INFORMATION -
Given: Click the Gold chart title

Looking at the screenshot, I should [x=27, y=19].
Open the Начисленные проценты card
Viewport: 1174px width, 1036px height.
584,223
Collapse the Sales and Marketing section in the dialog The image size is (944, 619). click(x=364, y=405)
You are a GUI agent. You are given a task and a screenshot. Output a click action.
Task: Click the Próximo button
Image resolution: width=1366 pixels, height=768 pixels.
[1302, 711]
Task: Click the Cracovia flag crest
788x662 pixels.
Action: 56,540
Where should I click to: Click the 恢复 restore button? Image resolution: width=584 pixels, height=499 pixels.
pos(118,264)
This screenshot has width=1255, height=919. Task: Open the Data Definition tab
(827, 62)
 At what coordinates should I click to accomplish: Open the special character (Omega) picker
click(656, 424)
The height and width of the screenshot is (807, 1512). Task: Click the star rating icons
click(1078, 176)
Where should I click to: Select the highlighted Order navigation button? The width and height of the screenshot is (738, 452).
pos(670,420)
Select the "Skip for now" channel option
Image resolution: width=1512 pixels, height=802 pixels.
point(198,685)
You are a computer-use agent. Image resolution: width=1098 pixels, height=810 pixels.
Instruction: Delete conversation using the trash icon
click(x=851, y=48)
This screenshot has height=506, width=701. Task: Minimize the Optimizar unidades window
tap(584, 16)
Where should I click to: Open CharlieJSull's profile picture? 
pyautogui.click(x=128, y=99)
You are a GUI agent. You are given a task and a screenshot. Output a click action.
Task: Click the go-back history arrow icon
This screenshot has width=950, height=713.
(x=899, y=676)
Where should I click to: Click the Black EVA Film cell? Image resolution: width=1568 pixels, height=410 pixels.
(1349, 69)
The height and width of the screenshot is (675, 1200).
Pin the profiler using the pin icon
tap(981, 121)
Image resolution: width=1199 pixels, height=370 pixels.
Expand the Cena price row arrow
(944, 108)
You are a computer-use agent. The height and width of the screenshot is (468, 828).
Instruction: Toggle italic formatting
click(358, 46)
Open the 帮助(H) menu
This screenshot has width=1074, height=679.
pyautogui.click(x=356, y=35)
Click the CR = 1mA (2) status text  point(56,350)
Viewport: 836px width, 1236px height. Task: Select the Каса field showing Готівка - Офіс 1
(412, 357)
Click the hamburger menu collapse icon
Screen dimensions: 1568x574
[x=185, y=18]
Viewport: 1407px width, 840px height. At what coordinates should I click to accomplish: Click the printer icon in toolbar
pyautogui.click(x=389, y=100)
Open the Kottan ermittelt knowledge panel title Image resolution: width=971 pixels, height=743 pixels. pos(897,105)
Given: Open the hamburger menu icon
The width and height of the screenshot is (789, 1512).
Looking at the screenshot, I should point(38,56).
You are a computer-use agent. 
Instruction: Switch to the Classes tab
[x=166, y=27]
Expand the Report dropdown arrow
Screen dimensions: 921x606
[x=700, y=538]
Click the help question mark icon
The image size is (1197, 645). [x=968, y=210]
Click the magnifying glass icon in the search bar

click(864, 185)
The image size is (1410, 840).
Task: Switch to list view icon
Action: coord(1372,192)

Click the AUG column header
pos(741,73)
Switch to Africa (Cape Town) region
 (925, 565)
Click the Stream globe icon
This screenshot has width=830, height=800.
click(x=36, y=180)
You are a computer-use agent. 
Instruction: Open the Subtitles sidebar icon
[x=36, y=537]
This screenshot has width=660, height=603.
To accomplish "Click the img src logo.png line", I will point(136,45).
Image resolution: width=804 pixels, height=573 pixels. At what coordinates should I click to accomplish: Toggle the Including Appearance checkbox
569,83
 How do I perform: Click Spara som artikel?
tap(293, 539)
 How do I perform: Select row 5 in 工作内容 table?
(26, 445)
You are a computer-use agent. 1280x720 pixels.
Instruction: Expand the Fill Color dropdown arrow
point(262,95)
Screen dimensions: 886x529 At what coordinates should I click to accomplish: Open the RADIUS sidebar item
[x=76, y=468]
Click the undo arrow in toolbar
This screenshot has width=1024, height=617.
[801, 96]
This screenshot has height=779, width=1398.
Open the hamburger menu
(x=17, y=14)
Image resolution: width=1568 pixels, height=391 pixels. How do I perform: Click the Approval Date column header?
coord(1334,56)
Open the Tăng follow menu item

EXERCISE PROMPT - Set down the records again without altering a word.

TASK RESULT -
Given: Click the Gold chart title

Looking at the screenshot, I should [x=27, y=19].
Open the Начисленные проценты card
Viewport: 1174px width, 1036px height.
584,223
Collapse the Sales and Marketing section in the dialog The image size is (944, 619). click(x=364, y=405)
You are a GUI agent. You are given a task and a screenshot. Output a click action.
Task: Click the Próximo button
Image resolution: width=1366 pixels, height=768 pixels.
[1302, 711]
Task: Click the Cracovia flag crest
788x662 pixels.
Action: 56,540
Where should I click to: Click the 恢复 restore button? Image resolution: width=584 pixels, height=499 pixels.
pos(118,264)
This screenshot has width=1255, height=919. Task: Open the Data Definition tab
(827, 62)
 At what coordinates should I click to accomplish: Open the special character (Omega) picker
click(656, 424)
The height and width of the screenshot is (807, 1512). Task: Click the star rating icons
click(1078, 176)
Where should I click to: Select the highlighted Order navigation button? The width and height of the screenshot is (738, 452).
pos(670,420)
Select the "Skip for now" channel option
Image resolution: width=1512 pixels, height=802 pixels.
point(198,685)
You are a computer-use agent. Image resolution: width=1098 pixels, height=810 pixels.
Instruction: Delete conversation using the trash icon
click(x=851, y=48)
This screenshot has height=506, width=701. Task: Minimize the Optimizar unidades window
tap(584, 16)
Where should I click to: Open CharlieJSull's profile picture? 
pyautogui.click(x=128, y=99)
You are a GUI agent. You are given a task and a screenshot. Output a click action.
Task: Click the go-back history arrow icon
This screenshot has width=950, height=713.
(x=899, y=676)
Where should I click to: Click the Black EVA Film cell? Image resolution: width=1568 pixels, height=410 pixels.
(1349, 69)
The height and width of the screenshot is (675, 1200).
Pin the profiler using the pin icon
tap(981, 121)
Image resolution: width=1199 pixels, height=370 pixels.
Expand the Cena price row arrow
(944, 108)
You are a computer-use agent. The height and width of the screenshot is (468, 828).
Instruction: Toggle italic formatting
click(358, 46)
Open the 帮助(H) menu
This screenshot has width=1074, height=679.
pyautogui.click(x=356, y=35)
Click the CR = 1mA (2) status text  point(56,350)
Viewport: 836px width, 1236px height. Task: Select the Каса field showing Готівка - Офіс 1
(412, 357)
Click the hamburger menu collapse icon
Screen dimensions: 1568x574
[x=185, y=18]
Viewport: 1407px width, 840px height. At what coordinates should I click to accomplish: Click the printer icon in toolbar
pyautogui.click(x=389, y=100)
Open the Kottan ermittelt knowledge panel title Image resolution: width=971 pixels, height=743 pixels. pos(897,105)
Given: Open the hamburger menu icon
The width and height of the screenshot is (789, 1512).
Looking at the screenshot, I should point(38,56).
You are a computer-use agent. 
Instruction: Switch to the Classes tab
[x=166, y=27]
Expand the Report dropdown arrow
Screen dimensions: 921x606
[x=700, y=538]
Click the help question mark icon
The image size is (1197, 645). [x=968, y=210]
Click the magnifying glass icon in the search bar

click(864, 185)
The image size is (1410, 840).
Task: Switch to list view icon
Action: coord(1372,192)

Click the AUG column header
pos(741,73)
Switch to Africa (Cape Town) region
 (925, 565)
Click the Stream globe icon
This screenshot has width=830, height=800.
click(x=36, y=180)
You are a computer-use agent. 
Instruction: Open the Subtitles sidebar icon
[x=36, y=537]
This screenshot has width=660, height=603.
To accomplish "Click the img src logo.png line", I will point(136,45).
Image resolution: width=804 pixels, height=573 pixels. At what coordinates should I click to accomplish: Toggle the Including Appearance checkbox
569,83
 How do I perform: Click Spara som artikel?
tap(293, 539)
 How do I perform: Select row 5 in 工作内容 table?
(26, 445)
You are a computer-use agent. 1280x720 pixels.
Instruction: Expand the Fill Color dropdown arrow
point(262,95)
Screen dimensions: 886x529 At what coordinates should I click to accomplish: Open the RADIUS sidebar item
[x=76, y=468]
Click the undo arrow in toolbar
This screenshot has width=1024, height=617.
[801, 96]
This screenshot has height=779, width=1398.
Open the hamburger menu
(x=17, y=14)
Image resolution: width=1568 pixels, height=391 pixels. How do I perform: Click the Approval Date column header?
coord(1334,56)
Open the Tăng follow menu item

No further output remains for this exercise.